The validity of the proposed bond issue is one of the most important matters to concern the people of Kentucky and to be decided by this Court in many years. In considering this case and in' preparing this dissent, it is regrettable that more time is not available. The two objections made herein to the validity of the bonds are not exclusive of others that might be more readily apparent with further time for consideration. The provision in Section 5 of the Act for the sale of the bonds “as and when the money * * * may be needed” presents an equally serious problem. Under the language of the Act, a finding of need is a condition precedent to the advertising and sale of the bonds. This opinion has been unduly prolonged, and I hesitate to extend it on this point.

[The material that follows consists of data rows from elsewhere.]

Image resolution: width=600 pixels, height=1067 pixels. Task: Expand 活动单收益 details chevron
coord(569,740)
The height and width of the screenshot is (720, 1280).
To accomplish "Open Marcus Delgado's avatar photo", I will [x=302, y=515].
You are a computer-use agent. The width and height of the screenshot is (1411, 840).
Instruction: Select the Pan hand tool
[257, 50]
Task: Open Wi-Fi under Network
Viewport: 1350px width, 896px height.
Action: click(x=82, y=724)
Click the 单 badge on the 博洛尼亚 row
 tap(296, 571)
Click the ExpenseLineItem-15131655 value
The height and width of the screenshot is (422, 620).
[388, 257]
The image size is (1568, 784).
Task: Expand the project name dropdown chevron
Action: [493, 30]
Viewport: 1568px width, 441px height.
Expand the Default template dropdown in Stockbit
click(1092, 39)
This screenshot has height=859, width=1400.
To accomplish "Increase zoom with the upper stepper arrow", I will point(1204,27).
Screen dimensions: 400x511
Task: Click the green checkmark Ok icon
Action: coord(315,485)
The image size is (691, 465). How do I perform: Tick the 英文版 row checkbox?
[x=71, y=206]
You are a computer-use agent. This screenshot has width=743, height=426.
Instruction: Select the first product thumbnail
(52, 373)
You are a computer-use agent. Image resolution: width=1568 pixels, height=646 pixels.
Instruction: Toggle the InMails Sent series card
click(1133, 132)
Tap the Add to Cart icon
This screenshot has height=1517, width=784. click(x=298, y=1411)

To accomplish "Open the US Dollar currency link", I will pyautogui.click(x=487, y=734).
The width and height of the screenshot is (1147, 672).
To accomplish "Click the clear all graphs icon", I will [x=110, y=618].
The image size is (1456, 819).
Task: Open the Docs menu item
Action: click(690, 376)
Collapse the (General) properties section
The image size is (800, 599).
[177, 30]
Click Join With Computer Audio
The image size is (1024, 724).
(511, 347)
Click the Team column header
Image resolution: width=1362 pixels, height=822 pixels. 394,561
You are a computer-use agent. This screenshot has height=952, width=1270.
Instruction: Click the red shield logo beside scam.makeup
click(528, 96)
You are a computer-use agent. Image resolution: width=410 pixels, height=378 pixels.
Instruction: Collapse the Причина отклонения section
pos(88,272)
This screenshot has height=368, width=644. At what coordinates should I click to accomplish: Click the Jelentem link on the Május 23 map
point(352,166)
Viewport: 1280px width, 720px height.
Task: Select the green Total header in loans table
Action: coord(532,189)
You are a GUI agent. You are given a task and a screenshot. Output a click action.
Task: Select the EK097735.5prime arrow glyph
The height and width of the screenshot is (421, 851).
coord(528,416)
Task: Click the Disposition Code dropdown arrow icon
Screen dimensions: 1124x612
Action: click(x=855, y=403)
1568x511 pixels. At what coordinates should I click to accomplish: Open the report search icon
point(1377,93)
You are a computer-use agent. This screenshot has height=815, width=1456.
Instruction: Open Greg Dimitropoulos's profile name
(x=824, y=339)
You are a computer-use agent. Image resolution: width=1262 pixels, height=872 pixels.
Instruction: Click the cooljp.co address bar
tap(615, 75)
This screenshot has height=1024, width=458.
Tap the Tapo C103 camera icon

The following quotation from Varney v. Justice, 86 Ky. 596, 6 S.W. 457, 459, 9 Ky. Law Rep. 743, approved by Carroll, J., in Board of Penitentiary Commissioners v. Spencer, 159 Ky. 255, 166 S.W. 1017, has been used as a guide in construing the Constitution:

“It is an instrument of words, granting powers, restraining powers, .and reserving rights. These words are fundamental words, meaning the thing itself; they breathe no spirit except the spirit to be found in them. To say that these words are directory merely, is to license a violation of the instrument ‘every day and every hour. To preserve the instrument inviolate, we must regard its words, except when . expressly permissive, as mandatory, as breathing the spirit of command."